Over the weekend, Bill Madden of the New York Daily News suggested that MLB would uphold the Giants’ territorial rights in San Jose and not let the Athletics move there.
This report was denied by the commissioner’s office, but it apparently made the A’s so upset they issued a statement on the matter Wednesday. It includes the following:
Of the four two-team markets in MLB, only the Giants and A’s do not share the exact same geographic boundaries. MLB-recorded minutes clearly indicate that the Giants were granted Santa Clara, subject to relocating to the city of Santa Clara. The granting of Santa Clara to the Giants was by agreement with the A’s late owner Walter Haas, who approved the request without compensation. The Giants were unable to obtain a vote to move and the return of Santa Clara to its original status was not formally accomplished.
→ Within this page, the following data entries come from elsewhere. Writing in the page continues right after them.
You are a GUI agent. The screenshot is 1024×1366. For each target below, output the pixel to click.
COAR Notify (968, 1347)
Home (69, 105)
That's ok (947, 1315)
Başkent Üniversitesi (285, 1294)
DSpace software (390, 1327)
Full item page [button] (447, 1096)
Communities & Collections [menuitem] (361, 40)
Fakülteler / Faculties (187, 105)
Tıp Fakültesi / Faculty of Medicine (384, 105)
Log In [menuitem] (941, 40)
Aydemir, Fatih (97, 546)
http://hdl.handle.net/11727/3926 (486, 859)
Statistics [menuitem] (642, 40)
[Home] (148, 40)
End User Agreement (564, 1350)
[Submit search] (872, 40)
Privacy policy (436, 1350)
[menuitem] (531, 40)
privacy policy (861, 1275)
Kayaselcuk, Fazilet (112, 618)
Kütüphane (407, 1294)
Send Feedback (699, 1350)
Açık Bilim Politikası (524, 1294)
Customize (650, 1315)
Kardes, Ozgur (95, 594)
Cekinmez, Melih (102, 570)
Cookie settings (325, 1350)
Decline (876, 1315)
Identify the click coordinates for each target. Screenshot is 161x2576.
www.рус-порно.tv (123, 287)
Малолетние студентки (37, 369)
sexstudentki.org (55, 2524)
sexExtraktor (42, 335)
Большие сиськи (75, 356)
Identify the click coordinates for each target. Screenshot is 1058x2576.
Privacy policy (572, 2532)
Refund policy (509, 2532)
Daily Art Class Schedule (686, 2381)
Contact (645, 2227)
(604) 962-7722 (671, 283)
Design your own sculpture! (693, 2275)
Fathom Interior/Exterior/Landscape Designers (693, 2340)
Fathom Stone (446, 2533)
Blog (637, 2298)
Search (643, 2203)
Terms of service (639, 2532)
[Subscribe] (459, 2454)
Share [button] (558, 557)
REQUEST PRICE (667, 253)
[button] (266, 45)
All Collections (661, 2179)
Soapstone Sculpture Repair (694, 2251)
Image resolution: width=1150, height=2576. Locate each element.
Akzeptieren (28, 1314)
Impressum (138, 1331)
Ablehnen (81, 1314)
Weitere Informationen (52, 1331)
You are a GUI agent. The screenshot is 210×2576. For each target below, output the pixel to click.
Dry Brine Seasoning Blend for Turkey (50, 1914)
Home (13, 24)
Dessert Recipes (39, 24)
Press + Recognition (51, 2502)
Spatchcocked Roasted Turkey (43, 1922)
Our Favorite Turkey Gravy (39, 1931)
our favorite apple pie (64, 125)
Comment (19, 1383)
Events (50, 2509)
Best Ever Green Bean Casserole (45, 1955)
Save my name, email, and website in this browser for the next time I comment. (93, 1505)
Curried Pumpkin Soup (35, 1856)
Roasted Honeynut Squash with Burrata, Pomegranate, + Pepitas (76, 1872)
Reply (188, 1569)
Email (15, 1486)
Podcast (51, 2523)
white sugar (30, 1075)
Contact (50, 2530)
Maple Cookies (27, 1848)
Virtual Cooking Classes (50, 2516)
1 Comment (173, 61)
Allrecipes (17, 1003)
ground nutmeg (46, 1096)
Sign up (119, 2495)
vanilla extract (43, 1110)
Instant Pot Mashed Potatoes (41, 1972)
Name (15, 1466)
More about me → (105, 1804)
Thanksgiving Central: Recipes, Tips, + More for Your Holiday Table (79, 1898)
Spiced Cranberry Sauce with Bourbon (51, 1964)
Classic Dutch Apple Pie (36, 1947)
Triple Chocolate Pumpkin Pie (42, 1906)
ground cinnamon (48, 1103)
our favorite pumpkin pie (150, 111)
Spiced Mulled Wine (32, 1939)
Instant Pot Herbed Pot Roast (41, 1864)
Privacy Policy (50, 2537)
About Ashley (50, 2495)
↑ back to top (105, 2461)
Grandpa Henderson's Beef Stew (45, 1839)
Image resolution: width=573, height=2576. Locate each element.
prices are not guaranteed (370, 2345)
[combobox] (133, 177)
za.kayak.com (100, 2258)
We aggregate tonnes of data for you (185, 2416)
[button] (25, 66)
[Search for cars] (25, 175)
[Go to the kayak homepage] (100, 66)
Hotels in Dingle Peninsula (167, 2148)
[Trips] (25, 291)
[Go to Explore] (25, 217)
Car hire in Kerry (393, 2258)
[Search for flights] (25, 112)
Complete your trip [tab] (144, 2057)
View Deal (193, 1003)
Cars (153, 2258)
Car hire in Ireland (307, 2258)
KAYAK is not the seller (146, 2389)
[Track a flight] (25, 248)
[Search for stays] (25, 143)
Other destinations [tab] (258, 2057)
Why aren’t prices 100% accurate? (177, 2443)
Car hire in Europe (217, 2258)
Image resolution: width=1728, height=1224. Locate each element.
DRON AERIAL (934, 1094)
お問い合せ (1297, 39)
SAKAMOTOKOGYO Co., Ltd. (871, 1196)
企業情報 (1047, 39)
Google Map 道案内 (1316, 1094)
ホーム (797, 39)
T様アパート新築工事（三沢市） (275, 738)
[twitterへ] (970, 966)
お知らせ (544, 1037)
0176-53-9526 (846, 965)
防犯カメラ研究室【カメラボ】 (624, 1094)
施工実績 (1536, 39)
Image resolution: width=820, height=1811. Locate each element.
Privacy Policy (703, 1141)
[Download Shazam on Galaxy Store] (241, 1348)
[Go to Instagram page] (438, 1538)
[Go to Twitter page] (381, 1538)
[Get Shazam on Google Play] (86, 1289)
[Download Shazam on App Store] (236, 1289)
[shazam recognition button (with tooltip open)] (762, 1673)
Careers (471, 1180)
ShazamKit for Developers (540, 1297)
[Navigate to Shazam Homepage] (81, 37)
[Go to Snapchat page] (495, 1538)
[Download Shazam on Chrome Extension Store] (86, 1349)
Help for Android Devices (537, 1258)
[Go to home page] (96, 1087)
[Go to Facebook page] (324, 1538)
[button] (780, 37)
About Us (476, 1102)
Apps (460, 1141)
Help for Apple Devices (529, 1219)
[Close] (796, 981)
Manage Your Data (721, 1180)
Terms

The Giants, clearly, did not relocate to Santa Clara, and the A’s statement further mentions that the team wants to move farther away from the Giants’ current location:
We are not seeking a move that seeks to alter or in any manner disturb MLB territorial rights. We simply seek an approval to create a new venue that our organization and MLB fully recognizes is needed to eliminate our dependence on revenue sharing, to offer our fans and players a modern ballpark, to move over 35 miles further away from the Giants’ great venue and to establish an exciting competition between the Giants and A’s.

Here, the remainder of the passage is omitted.